Millennials are some of the cause for the current housing shortage according to a MSN article by Laura Kusisto. Let’s take a look at some of the reasoning behind the claim.
Who are Millennials?
First of all, who are ‘millennials’? You can see by looking at this infographic from Why Millennials Matter, that Millennials are individuals born between 1980 – 2000. They are considered our largest generation yet. They are expected to make up to 50% of the workforce by 2020 and 75% by 2030.
Convenience is King
Second, the younger population is choosing where they are moving based more towards ‘convenience’. How close it my favorite restaurant? How long will it take me to commute to work? What kind of activities are there around me? I have to have my morning coffee from my favorite coffee shop! (What’s your favorite coffee shop in town?)
The younger generation is said to like having their favorite amenities around them. It is more of a priority than having land, or a large garage. We are seeing this trend where apartments or condos are being built over commercial store fronts that house fitness centers, hair and nail salons, and even grocery stores.
For example, mixed use retail and residential properties such as Olympic Square Townhomes have townhomes above commercial offices below. Built in Gig Harbor, Washington they boast, “Welcome to Gig Harbor’s best townhome community! Walk to the upscale Harbor Green’s boutique grocery store, Markee coffee/wine bar, or Anytime Fitness. Close to pools, parks, playgrounds, fitness and sports facilities, the gorgeous downtown harbor walk, and the up style Uptown Gig Harbor shopping center and dining, When you call Olympic Square home you literally steps away from some of the greatest luxuries in Gig Harbor.” So, you have your home, your amenities, and your community all in one convenient location.
The focus is less on having a larger or newer home. The focus is more about convenience.

REQUIREMENT A
Update the part of the housing article starting with "Millennials are some" and going on through "behind the claim." by swapping "housing shortage" for "home shortage", and write out the result.
The housing article and the records have nothing to do with each other.

MATERIAL TO PROCESS
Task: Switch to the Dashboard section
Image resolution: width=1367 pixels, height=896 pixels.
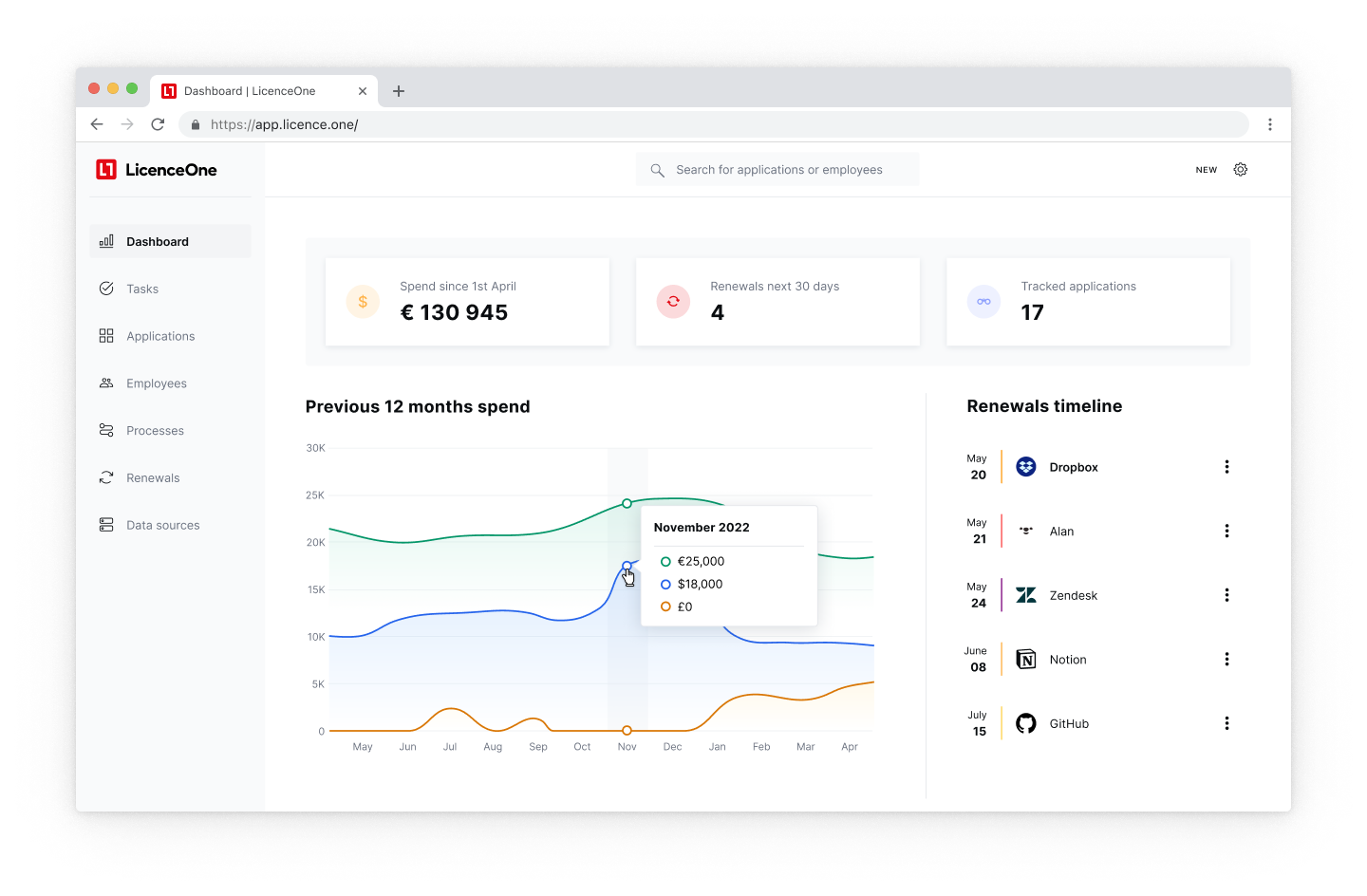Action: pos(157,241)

---

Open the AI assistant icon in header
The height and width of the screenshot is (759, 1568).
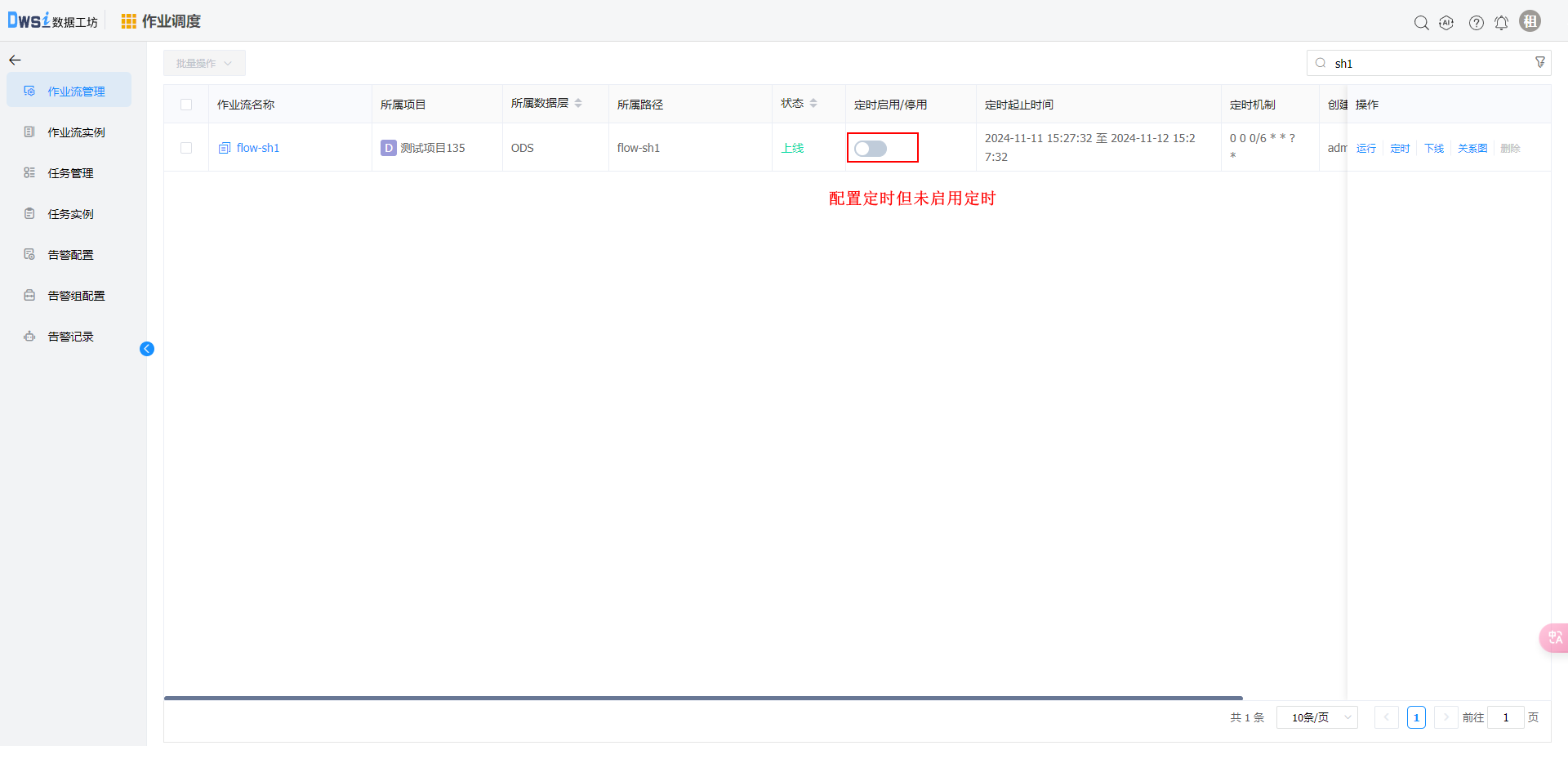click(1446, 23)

REQUIREMENT B
Please repeat the records starting with the line with "Task: Switch to the Dashboard section" and going on through the line with "Action: pos(157,241)", leaving out the pictures.

EXPECTED ANSWER A
Millennials are some of the cause for the current home shortage according to a MSN article by Laura Kusisto. Let’s take a look at some of the reasoning behind the claim.

EXPECTED ANSWER B
Task: Switch to the Dashboard section
Image resolution: width=1367 pixels, height=896 pixels.
Action: pos(157,241)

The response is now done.